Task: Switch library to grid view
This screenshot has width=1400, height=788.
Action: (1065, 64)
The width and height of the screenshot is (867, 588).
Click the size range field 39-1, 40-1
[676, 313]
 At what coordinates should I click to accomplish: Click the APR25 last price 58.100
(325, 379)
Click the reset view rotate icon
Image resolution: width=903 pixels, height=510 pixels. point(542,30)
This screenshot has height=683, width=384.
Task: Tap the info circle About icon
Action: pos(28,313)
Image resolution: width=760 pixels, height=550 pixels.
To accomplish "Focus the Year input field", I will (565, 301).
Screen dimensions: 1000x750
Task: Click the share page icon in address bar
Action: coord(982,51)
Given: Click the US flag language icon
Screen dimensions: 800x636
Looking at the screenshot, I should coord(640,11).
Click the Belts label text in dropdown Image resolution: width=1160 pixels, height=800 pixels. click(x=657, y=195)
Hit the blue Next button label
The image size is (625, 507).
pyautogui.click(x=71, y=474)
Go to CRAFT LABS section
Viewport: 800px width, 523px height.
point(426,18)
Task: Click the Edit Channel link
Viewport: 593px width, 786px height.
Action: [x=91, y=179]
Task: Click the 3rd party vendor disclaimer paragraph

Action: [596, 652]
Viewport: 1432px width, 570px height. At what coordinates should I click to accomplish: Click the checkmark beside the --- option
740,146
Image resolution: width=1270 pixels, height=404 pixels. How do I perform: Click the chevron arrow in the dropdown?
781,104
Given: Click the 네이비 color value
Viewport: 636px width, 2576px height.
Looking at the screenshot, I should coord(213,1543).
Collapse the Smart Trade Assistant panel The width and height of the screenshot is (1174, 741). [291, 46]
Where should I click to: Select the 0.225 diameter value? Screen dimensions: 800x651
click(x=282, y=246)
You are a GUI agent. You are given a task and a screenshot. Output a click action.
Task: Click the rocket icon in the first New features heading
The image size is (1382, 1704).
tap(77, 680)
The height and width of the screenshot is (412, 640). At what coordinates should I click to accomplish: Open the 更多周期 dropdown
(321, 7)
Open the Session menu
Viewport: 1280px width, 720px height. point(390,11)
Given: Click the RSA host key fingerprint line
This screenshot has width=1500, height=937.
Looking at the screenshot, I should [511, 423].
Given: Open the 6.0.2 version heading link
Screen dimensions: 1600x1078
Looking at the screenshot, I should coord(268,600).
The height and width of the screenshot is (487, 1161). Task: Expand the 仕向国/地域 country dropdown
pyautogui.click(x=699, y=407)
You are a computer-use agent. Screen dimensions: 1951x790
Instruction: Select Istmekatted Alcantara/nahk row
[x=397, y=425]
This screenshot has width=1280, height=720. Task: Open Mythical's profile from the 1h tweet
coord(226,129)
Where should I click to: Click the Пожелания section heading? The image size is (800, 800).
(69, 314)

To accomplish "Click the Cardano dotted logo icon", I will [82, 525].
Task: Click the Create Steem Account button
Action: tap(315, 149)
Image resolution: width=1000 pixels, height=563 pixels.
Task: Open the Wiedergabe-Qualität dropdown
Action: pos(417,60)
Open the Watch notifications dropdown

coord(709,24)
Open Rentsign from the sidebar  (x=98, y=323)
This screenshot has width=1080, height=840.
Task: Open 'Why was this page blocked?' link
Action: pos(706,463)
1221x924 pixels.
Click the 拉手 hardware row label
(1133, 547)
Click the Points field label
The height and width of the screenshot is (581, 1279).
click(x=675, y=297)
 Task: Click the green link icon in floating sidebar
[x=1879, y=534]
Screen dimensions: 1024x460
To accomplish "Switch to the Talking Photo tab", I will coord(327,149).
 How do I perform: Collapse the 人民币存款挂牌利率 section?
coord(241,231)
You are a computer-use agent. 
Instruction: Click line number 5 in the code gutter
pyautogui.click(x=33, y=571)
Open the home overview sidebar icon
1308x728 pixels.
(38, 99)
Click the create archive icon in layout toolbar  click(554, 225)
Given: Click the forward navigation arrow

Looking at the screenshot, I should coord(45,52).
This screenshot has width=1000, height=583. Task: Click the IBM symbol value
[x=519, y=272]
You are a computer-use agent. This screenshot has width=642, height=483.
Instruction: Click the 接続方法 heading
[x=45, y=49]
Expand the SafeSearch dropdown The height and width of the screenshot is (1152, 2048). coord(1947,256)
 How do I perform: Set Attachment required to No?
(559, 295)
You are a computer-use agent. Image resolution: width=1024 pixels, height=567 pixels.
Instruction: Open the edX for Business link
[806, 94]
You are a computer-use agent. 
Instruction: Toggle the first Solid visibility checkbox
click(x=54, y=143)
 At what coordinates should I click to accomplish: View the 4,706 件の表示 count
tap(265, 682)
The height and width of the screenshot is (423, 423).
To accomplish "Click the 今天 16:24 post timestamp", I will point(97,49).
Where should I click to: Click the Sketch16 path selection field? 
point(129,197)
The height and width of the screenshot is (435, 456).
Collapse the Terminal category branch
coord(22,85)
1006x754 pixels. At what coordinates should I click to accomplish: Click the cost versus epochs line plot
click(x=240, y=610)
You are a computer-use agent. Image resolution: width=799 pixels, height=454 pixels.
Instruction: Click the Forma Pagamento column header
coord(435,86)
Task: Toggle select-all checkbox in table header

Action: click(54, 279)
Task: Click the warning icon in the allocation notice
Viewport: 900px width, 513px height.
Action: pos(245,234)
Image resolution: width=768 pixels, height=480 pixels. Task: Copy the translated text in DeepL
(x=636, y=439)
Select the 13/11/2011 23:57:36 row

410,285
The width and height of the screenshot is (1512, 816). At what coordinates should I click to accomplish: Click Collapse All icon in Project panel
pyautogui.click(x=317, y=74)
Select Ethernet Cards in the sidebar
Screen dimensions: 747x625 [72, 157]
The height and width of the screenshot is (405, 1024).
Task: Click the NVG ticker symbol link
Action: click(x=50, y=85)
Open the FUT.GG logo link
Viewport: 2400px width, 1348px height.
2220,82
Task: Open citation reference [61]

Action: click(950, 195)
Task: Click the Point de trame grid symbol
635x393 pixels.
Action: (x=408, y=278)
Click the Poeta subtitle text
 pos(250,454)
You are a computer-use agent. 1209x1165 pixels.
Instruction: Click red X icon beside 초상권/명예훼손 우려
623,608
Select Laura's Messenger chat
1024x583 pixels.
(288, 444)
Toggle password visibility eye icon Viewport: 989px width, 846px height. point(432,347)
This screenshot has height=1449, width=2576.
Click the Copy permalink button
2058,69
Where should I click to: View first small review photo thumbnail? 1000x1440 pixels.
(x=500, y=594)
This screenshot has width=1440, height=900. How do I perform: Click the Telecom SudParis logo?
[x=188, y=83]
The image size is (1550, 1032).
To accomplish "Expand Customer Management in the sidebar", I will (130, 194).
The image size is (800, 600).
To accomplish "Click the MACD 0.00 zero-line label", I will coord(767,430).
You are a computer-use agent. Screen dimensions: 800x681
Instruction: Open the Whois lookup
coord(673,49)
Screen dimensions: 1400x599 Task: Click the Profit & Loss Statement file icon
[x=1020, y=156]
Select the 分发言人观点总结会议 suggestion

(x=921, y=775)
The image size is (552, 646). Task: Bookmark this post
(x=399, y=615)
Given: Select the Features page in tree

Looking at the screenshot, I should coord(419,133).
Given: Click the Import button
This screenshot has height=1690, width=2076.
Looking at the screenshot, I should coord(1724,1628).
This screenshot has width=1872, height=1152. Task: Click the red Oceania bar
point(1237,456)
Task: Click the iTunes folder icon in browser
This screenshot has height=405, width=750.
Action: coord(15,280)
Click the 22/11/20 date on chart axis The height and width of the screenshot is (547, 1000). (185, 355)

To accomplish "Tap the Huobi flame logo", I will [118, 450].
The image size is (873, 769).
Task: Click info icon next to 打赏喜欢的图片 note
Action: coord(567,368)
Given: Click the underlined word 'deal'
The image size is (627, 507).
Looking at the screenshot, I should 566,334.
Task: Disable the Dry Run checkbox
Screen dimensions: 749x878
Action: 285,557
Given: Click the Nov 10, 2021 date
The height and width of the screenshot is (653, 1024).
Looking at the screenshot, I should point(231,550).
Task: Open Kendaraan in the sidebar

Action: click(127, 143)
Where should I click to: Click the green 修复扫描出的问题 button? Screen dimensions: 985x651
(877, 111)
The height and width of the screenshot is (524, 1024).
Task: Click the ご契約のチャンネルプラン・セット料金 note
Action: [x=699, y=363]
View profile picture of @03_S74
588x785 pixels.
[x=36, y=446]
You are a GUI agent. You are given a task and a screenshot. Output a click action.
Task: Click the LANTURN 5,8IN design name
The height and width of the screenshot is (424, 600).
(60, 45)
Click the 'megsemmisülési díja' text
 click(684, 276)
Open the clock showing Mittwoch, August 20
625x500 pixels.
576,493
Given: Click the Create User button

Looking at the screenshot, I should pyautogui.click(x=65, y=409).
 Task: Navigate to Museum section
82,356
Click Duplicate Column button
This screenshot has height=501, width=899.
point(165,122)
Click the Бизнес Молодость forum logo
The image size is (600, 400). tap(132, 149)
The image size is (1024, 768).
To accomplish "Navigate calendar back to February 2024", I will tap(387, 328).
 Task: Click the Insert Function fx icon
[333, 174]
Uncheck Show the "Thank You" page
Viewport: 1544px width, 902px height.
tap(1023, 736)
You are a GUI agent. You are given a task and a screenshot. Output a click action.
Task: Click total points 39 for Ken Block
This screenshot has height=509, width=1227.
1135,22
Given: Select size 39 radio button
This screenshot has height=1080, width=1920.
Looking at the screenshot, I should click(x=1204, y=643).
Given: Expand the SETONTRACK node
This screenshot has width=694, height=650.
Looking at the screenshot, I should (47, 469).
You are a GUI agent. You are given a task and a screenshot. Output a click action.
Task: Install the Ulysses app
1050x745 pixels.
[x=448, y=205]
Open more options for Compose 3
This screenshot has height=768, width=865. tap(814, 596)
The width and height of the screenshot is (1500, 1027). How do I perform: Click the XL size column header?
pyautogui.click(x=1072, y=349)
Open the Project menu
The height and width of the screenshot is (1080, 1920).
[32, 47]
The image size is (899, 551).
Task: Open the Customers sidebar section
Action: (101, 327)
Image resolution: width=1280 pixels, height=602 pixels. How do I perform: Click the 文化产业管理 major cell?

+-------+

Work instruction -
Return an exact copy of only the lines from the one with "The image size is (1024, 768)." through the end of the listing above, both included.

Solution to the exercise -
The image size is (1024, 768).
To accomplish "Navigate calendar back to February 2024", I will tap(387, 328).
 Task: Click the Insert Function fx icon
[333, 174]
Uncheck Show the "Thank You" page
Viewport: 1544px width, 902px height.
tap(1023, 736)
You are a GUI agent. You are given a task and a screenshot. Output a click action.
Task: Click total points 39 for Ken Block
This screenshot has height=509, width=1227.
1135,22
Given: Select size 39 radio button
This screenshot has height=1080, width=1920.
Looking at the screenshot, I should click(x=1204, y=643).
Given: Expand the SETONTRACK node
This screenshot has width=694, height=650.
Looking at the screenshot, I should (47, 469).
You are a GUI agent. You are given a task and a screenshot. Output a click action.
Task: Install the Ulysses app
1050x745 pixels.
[x=448, y=205]
Open more options for Compose 3
This screenshot has height=768, width=865. tap(814, 596)
The width and height of the screenshot is (1500, 1027). How do I perform: Click the XL size column header?
pyautogui.click(x=1072, y=349)
Open the Project menu
The height and width of the screenshot is (1080, 1920).
[32, 47]
The image size is (899, 551).
Task: Open the Customers sidebar section
Action: (101, 327)
Image resolution: width=1280 pixels, height=602 pixels. How do I perform: Click the 文化产业管理 major cell?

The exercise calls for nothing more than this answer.